▶ [CONSIGNE]
Condensez sous forme de liste le paragraphe de l'extrait qui commence par « La réponse de l'administration fiscale », sans perdre ses faits principaux.

▶ [EXTRAIT À LIRE]
La réponse de l'administration fiscale adressée aux contribuables reprend point par point chacune de leurs observations sur la régularité de la procédure et sur le fond. Chaque argument du contribuable est exposé de manière détaillée et rigoureuse dans un tableau dont la colonne de gauche est intitulée « points évoqués dans la réponse du contribuable » et la colonne de droite « points évoqués dans la réponse aux observations du contribuable ». Ce document, loin d'éluder les observations des contribuables, contient des développements circonstanciés étayés par des éléments factuels précis l'ayant conduit à considérer que la société Finaréa du Maine n'était pas une holding animatrice. Quant à la critique tirée du défaut de cohérence de l'action de l'administration, elle n'est pas pertinente, s'agissant de deux contrôles portant sur des impositions différentes et des contribuables distincts, elle n'appelait pas de réponse autre que celle figurant au numéro g paragraphe 2.2 du tire II: « s'agissant de la vérification de la comptabilité de la société Finaréa, les documents éventuellement fournis à un autre service dans le cadre de cette vérification n'ont pas fait l'objet d'un examen critique au regard du caractère animateur ou non de cette société, dès lors que vos déclarations d'ISF n'entraient pas dans le périmètre des impôts dus par cette société et ayant fait l'objet de ce contrôle ».

▶ [DONNÉES FOURNIES]
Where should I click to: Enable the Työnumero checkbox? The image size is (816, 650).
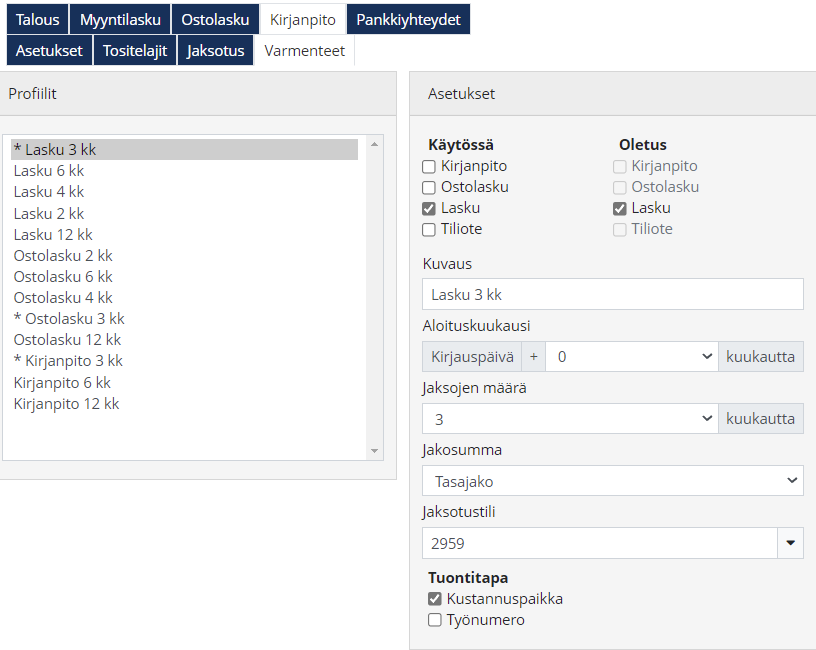click(x=435, y=620)
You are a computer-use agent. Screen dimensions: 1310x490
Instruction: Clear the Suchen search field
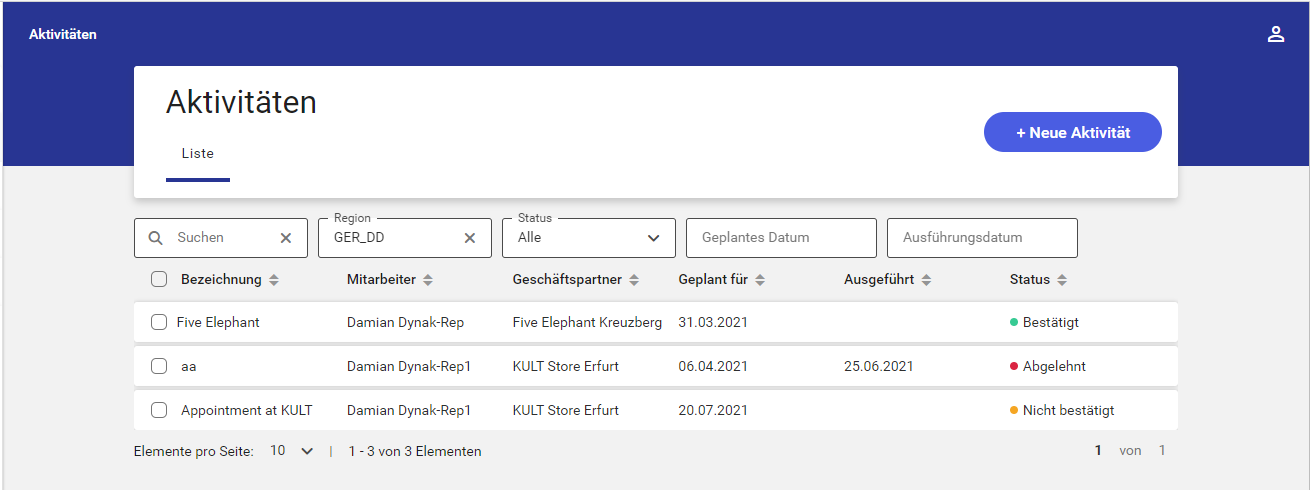pyautogui.click(x=286, y=238)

▶ [RÉPONSE]
- La réponse de l'administration fiscale aux contribuables reprend point par point leurs observations sur la régularité de la procédure et sur le fond.
- Chaque argument est présenté de façon détaillée dans un tableau à deux colonnes. À gauche figurent les points évoqués dans la réponse du contribuable, à droite ceux évoqués dans la réponse à ses observations.
- Loin d'éluder les observations, le document s'appuie sur des éléments factuels précis pour conclure que la société Finaréa du Maine n'était pas une holding animatrice.
- La critique tirée du défaut de cohérence de l'action de l'administration n'est pas pertinente, car les deux contrôles portent sur des impositions différentes et des contribuables distincts.
- Cette critique n'appelait pas d'autre réponse que celle déjà donnée. Les documents fournis à un autre service lors de la vérification de comptabilité de Finaréa n'ont pas été examinés quant au caractère animateur de la société, puisque les déclarations d'ISF n'entraient pas dans le périmètre de ce contrôle.